Graffitis: Duluth et Milton Parc particulièrement touchés
Marie-Claude Beaucage, résidente de la rue Laval, a indiqué être « extrêmement préoccupée » par la présence d’actes de vandalisme dans son quartier.
« J’ai remarqué une recrudescence de graffitis, surtout sur les avenues Laval et Duluth, entre Saint-Denis et Saint-Laurent. Ces rues-là ont pratiquement l’air laissées à l’abandon », a-t-elle fait valoir.
Même son de cloche de la part d’une autre résidente, Myriam Beauroche, qui elle réside dans ce qu’elle qualifie de « ghetto Milton Parc ».
Mme Beaucage souhaite qu’au lieu de se contenter de retirer les traces laissées sur les murs, l’administration locale s’attaque à la source du problème.
Pour le maire de l’arrondissement, Luc Ferrandez, le vandalisme est un problème « dont on ne voit pas le bout ».
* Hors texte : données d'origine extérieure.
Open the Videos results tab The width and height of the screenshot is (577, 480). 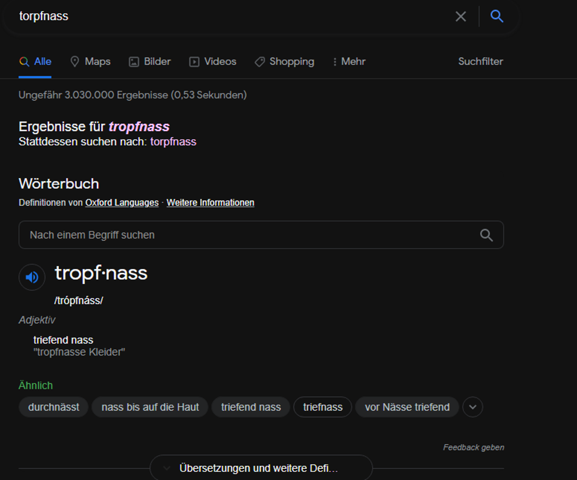(x=213, y=61)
« Nous investissons 250 000 $ par année pour les graffitis. On a estimé que si on voulait les enlever tous, il faudrait mettre 700 000 $. Avant, les graffitis, on en avait surtout en été, maintenant, c’est rendu une activité quatre saisons. On voulait tout enlever avant la saison estivale, pour ensuite réinvestir 700 000 $ supplémentaires pour les enlever au fur et à mesure. Cette somme représente environ 25 $ par adresse. Toutefois, lorsqu’on a posé la question sur le simulateur budgétaire, les citoyens ont dit non », a-t-il expliqué.
Son collègue, Richard Bergeron, a pour sa part ajouté qu’il ne comprenait pas pourquoi les Montréalais ne prenaient pas soin de leur patrimoine urbain, allant jusqu’à les qualifier d’« attardés ».
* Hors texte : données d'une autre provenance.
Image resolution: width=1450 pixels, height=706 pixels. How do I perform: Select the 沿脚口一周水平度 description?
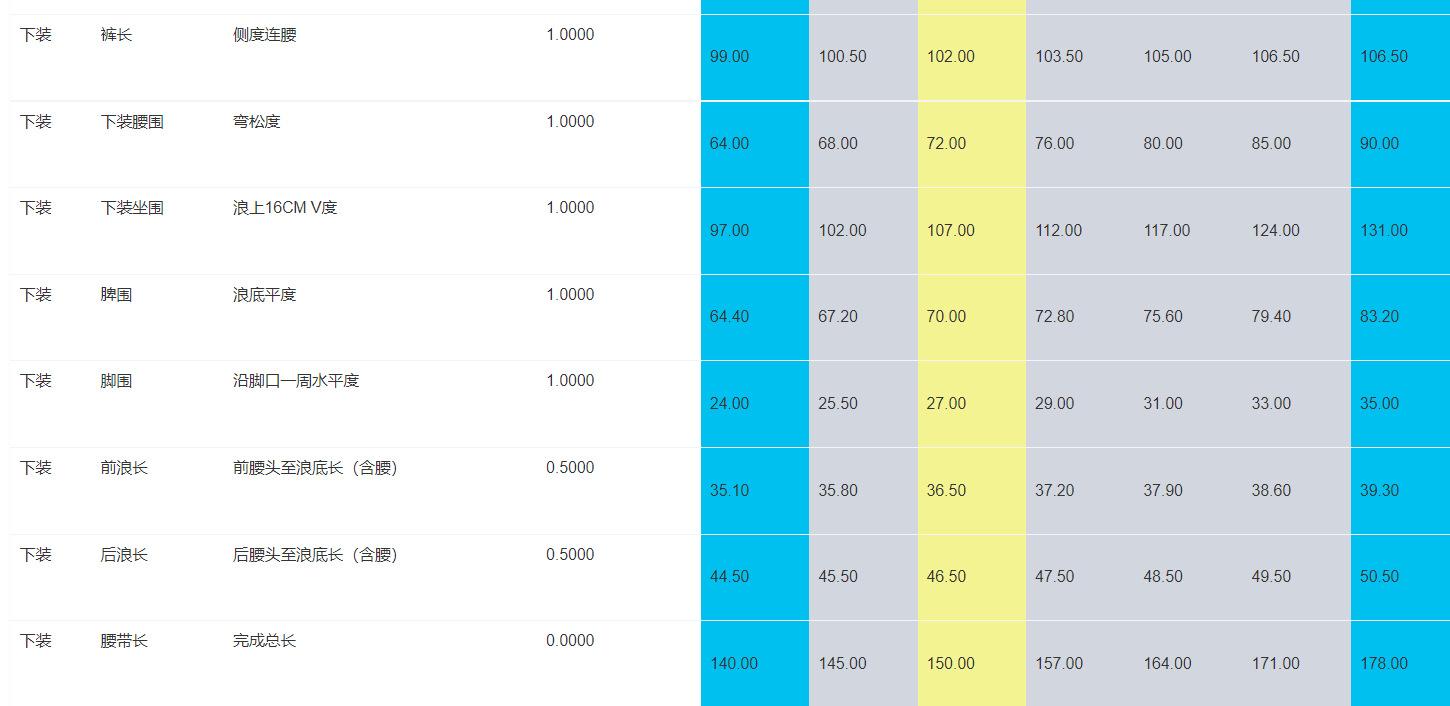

« On sait que les graffitis et le scratching sont nés à New York, dans les années 1960-1970. Or, j’y suis allé dans le temps des Fêtes, et on n’y trouve plus aucun graffiti. Le métro est d’une propreté immaculée. L’an dernier, j’ai été à Toronto; la même chose. On est peut-être les derniers. De toute évidence, on est des attardés. Si on a pris exemple sur eux parce que c’était cool et in, on est désormais des attardés », a-t-il martelé.
Lors de cette séance, l’arrondissement Le Plateau-Mont-Royal a octroyé deux contrats pour l’enlèvement de graffitis sur le domaine privé. L’un à la firme Service d’entretien Carlos (120 000 $), l’autre à la firme Service de peinture Éric (70 000 $).
Ces deux ententes visent la période s’échelonnant du 15 avril au 31 décembre 2013. En 2012, 2870 interventions ont permis de retirer 25 350 mètres carrés de graffitis.